:: Data supplied
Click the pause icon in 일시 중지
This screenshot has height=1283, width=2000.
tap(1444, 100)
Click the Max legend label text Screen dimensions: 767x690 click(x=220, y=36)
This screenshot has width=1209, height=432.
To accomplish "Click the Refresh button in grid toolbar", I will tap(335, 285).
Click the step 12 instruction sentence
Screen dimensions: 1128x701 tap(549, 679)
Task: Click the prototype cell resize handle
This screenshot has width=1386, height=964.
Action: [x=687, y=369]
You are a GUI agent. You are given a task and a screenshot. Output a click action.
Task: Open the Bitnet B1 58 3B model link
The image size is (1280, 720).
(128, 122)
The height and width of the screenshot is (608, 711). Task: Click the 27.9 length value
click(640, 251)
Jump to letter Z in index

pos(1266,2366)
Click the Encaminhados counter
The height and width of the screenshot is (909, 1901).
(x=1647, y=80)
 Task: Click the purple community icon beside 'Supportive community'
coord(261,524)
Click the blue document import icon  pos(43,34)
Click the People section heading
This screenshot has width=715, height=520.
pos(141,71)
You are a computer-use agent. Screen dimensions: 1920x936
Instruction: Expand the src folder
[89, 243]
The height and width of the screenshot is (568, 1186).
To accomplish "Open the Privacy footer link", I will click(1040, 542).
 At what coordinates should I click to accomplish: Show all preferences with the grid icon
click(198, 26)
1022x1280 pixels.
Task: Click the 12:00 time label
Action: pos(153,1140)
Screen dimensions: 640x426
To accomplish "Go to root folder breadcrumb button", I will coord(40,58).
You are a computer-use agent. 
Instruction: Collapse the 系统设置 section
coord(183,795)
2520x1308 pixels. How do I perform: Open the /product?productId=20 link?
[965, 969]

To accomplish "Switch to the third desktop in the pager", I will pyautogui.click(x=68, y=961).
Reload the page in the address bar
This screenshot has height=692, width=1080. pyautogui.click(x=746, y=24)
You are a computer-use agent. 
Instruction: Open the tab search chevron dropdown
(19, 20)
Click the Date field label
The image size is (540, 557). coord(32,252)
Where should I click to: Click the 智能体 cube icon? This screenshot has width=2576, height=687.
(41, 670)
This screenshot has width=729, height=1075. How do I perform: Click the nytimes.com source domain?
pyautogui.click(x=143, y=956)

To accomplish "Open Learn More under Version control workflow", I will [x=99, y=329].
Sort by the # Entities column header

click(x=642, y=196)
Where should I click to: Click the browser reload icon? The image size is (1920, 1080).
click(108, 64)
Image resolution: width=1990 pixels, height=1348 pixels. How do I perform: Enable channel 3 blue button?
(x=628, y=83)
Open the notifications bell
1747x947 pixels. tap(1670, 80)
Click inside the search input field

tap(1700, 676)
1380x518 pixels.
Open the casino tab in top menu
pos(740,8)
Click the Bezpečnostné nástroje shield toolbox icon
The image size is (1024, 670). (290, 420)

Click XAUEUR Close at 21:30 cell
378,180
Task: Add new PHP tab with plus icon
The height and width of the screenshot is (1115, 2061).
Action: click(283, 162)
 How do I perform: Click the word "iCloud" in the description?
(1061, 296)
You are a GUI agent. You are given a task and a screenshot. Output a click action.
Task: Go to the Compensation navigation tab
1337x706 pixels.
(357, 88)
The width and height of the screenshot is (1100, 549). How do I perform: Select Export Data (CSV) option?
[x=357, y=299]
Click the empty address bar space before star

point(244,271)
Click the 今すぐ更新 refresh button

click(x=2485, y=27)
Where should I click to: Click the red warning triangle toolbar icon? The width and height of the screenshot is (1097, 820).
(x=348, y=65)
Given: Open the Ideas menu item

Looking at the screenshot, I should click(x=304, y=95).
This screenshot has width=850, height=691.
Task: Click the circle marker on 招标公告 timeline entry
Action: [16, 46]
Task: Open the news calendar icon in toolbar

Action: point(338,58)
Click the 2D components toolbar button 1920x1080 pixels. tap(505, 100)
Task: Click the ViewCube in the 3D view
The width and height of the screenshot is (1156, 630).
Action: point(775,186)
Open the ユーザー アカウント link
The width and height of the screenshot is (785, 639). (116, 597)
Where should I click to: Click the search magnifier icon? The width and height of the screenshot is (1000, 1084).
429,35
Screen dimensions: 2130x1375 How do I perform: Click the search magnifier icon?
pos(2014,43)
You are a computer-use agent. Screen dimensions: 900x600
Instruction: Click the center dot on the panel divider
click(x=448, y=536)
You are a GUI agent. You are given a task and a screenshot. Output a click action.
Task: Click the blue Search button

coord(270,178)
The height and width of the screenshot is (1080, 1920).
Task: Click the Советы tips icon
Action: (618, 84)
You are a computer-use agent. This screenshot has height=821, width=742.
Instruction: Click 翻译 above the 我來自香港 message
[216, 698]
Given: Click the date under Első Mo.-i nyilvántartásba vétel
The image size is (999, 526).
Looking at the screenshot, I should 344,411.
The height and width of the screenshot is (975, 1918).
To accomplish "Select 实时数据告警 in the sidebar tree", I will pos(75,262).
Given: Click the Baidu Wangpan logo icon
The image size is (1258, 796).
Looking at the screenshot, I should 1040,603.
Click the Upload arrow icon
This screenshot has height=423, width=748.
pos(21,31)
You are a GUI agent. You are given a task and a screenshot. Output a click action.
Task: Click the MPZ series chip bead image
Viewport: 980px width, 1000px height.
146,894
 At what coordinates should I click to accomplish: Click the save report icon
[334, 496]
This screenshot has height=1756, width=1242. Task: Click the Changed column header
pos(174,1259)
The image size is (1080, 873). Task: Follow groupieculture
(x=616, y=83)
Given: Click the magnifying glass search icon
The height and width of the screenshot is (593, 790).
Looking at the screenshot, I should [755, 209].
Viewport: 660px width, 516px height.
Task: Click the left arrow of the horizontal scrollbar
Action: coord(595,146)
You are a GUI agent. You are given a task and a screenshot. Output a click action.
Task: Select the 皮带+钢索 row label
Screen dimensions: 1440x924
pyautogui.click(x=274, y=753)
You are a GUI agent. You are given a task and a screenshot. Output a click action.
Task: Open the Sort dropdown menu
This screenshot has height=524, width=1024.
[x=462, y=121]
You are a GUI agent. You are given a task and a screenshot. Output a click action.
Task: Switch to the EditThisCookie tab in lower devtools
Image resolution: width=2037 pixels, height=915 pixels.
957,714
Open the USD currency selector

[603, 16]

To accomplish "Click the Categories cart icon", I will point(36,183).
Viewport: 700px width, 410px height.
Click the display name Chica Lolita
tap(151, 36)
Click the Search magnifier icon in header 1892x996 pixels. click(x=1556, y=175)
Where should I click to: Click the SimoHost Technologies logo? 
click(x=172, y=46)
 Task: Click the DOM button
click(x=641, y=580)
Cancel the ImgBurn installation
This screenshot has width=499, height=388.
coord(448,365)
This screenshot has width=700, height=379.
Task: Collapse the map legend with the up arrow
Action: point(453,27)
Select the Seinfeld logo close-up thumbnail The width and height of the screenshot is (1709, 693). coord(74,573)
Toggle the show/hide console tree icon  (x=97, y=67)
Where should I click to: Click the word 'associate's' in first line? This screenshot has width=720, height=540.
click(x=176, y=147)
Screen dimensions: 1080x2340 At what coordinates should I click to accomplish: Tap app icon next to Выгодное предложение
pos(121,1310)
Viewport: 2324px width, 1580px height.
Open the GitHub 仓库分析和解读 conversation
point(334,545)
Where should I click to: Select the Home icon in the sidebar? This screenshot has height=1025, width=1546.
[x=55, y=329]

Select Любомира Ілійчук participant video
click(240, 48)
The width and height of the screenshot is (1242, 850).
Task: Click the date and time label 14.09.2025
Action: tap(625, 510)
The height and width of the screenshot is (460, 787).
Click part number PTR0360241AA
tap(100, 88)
::::
Problem requirements. Rewrite all of the data above, replacing "computer-use agent" with "desktop automation agent" everywhere it occurs and leaving everything else unchanged.

Task solution.
Click the pause icon in 일시 중지
This screenshot has height=1283, width=2000.
tap(1444, 100)
Click the Max legend label text Screen dimensions: 767x690 click(x=220, y=36)
This screenshot has width=1209, height=432.
To accomplish "Click the Refresh button in grid toolbar", I will tap(335, 285).
Click the step 12 instruction sentence
Screen dimensions: 1128x701 tap(549, 679)
Task: Click the prototype cell resize handle
This screenshot has width=1386, height=964.
Action: [x=687, y=369]
You are a GUI agent. You are given a task and a screenshot. Output a click action.
Task: Open the Bitnet B1 58 3B model link
The image size is (1280, 720).
(128, 122)
The height and width of the screenshot is (608, 711). Task: Click the 27.9 length value
click(640, 251)
Jump to letter Z in index

pos(1266,2366)
Click the Encaminhados counter
The height and width of the screenshot is (909, 1901).
(x=1647, y=80)
 Task: Click the purple community icon beside 'Supportive community'
coord(261,524)
Click the blue document import icon  pos(43,34)
Click the People section heading
This screenshot has width=715, height=520.
pos(141,71)
You are a desktop automation agent. Screen dimensions: 1920x936
Instruction: Expand the src folder
[89, 243]
The height and width of the screenshot is (568, 1186).
To accomplish "Open the Privacy footer link", I will click(1040, 542).
 At what coordinates should I click to accomplish: Show all preferences with the grid icon
click(198, 26)
1022x1280 pixels.
Task: Click the 12:00 time label
Action: pos(153,1140)
Screen dimensions: 640x426
To accomplish "Go to root folder breadcrumb button", I will coord(40,58).
You are a desktop automation agent. 
Instruction: Collapse the 系统设置 section
coord(183,795)
2520x1308 pixels. How do I perform: Open the /product?productId=20 link?
[965, 969]

To accomplish "Switch to the third desktop in the pager", I will pyautogui.click(x=68, y=961).
Reload the page in the address bar
This screenshot has height=692, width=1080. pyautogui.click(x=746, y=24)
You are a desktop automation agent. 
Instruction: Open the tab search chevron dropdown
(19, 20)
Click the Date field label
The image size is (540, 557). coord(32,252)
Where should I click to: Click the 智能体 cube icon? This screenshot has width=2576, height=687.
(41, 670)
This screenshot has width=729, height=1075. How do I perform: Click the nytimes.com source domain?
pyautogui.click(x=143, y=956)

To accomplish "Open Learn More under Version control workflow", I will [x=99, y=329].
Sort by the # Entities column header

click(x=642, y=196)
Where should I click to: Click the browser reload icon? The image size is (1920, 1080).
click(108, 64)
Image resolution: width=1990 pixels, height=1348 pixels. How do I perform: Enable channel 3 blue button?
(x=628, y=83)
Open the notifications bell
1747x947 pixels. tap(1670, 80)
Click inside the search input field

tap(1700, 676)
1380x518 pixels.
Open the casino tab in top menu
pos(740,8)
Click the Bezpečnostné nástroje shield toolbox icon
The image size is (1024, 670). (290, 420)

Click XAUEUR Close at 21:30 cell
378,180
Task: Add new PHP tab with plus icon
The height and width of the screenshot is (1115, 2061).
Action: click(283, 162)
 How do I perform: Click the word "iCloud" in the description?
(1061, 296)
You are a GUI agent. You are given a task and a screenshot. Output a click action.
Task: Go to the Compensation navigation tab
1337x706 pixels.
(357, 88)
The width and height of the screenshot is (1100, 549). How do I perform: Select Export Data (CSV) option?
[x=357, y=299]
Click the empty address bar space before star

point(244,271)
Click the 今すぐ更新 refresh button

click(x=2485, y=27)
Where should I click to: Click the red warning triangle toolbar icon? The width and height of the screenshot is (1097, 820).
(x=348, y=65)
Given: Open the Ideas menu item

Looking at the screenshot, I should click(x=304, y=95).
This screenshot has width=850, height=691.
Task: Click the circle marker on 招标公告 timeline entry
Action: [16, 46]
Task: Open the news calendar icon in toolbar

Action: point(338,58)
Click the 2D components toolbar button 1920x1080 pixels. tap(505, 100)
Task: Click the ViewCube in the 3D view
The width and height of the screenshot is (1156, 630).
Action: point(775,186)
Open the ユーザー アカウント link
The width and height of the screenshot is (785, 639). (116, 597)
Where should I click to: Click the search magnifier icon? The width and height of the screenshot is (1000, 1084).
429,35
Screen dimensions: 2130x1375 How do I perform: Click the search magnifier icon?
pos(2014,43)
You are a desktop automation agent. Screen dimensions: 900x600
Instruction: Click the center dot on the panel divider
click(x=448, y=536)
You are a GUI agent. You are given a task and a screenshot. Output a click action.
Task: Click the blue Search button

coord(270,178)
The height and width of the screenshot is (1080, 1920).
Task: Click the Советы tips icon
Action: (618, 84)
You are a desktop automation agent. This screenshot has height=821, width=742.
Instruction: Click 翻译 above the 我來自香港 message
[216, 698]
Given: Click the date under Első Mo.-i nyilvántartásba vétel
The image size is (999, 526).
Looking at the screenshot, I should 344,411.
The height and width of the screenshot is (975, 1918).
To accomplish "Select 实时数据告警 in the sidebar tree", I will pos(75,262).
Given: Click the Baidu Wangpan logo icon
The image size is (1258, 796).
Looking at the screenshot, I should 1040,603.
Click the Upload arrow icon
This screenshot has height=423, width=748.
pos(21,31)
You are a GUI agent. You are given a task and a screenshot. Output a click action.
Task: Click the MPZ series chip bead image
Viewport: 980px width, 1000px height.
146,894
 At what coordinates should I click to accomplish: Click the save report icon
[334, 496]
This screenshot has height=1756, width=1242. Task: Click the Changed column header
pos(174,1259)
The image size is (1080, 873). Task: Follow groupieculture
(x=616, y=83)
Given: Click the magnifying glass search icon
The height and width of the screenshot is (593, 790).
Looking at the screenshot, I should [755, 209].
Viewport: 660px width, 516px height.
Task: Click the left arrow of the horizontal scrollbar
Action: coord(595,146)
You are a GUI agent. You are given a task and a screenshot. Output a click action.
Task: Select the 皮带+钢索 row label
Screen dimensions: 1440x924
pyautogui.click(x=274, y=753)
You are a GUI agent. You are given a task and a screenshot. Output a click action.
Task: Open the Sort dropdown menu
This screenshot has height=524, width=1024.
[x=462, y=121]
You are a GUI agent. You are given a task and a screenshot. Output a click action.
Task: Switch to the EditThisCookie tab in lower devtools
Image resolution: width=2037 pixels, height=915 pixels.
957,714
Open the USD currency selector

[603, 16]

To accomplish "Click the Categories cart icon", I will point(36,183).
Viewport: 700px width, 410px height.
Click the display name Chica Lolita
tap(151, 36)
Click the Search magnifier icon in header 1892x996 pixels. click(x=1556, y=175)
Where should I click to: Click the SimoHost Technologies logo? 
click(x=172, y=46)
 Task: Click the DOM button
click(x=641, y=580)
Cancel the ImgBurn installation
This screenshot has width=499, height=388.
coord(448,365)
This screenshot has width=700, height=379.
Task: Collapse the map legend with the up arrow
Action: point(453,27)
Select the Seinfeld logo close-up thumbnail The width and height of the screenshot is (1709, 693). coord(74,573)
Toggle the show/hide console tree icon  (x=97, y=67)
Where should I click to: Click the word 'associate's' in first line? This screenshot has width=720, height=540.
click(x=176, y=147)
Screen dimensions: 1080x2340 At what coordinates should I click to accomplish: Tap app icon next to Выгодное предложение
pos(121,1310)
Viewport: 2324px width, 1580px height.
Open the GitHub 仓库分析和解读 conversation
point(334,545)
Where should I click to: Select the Home icon in the sidebar? This screenshot has height=1025, width=1546.
[x=55, y=329]

Select Любомира Ілійчук participant video
click(240, 48)
The width and height of the screenshot is (1242, 850).
Task: Click the date and time label 14.09.2025
Action: tap(625, 510)
The height and width of the screenshot is (460, 787).
Click part number PTR0360241AA
tap(100, 88)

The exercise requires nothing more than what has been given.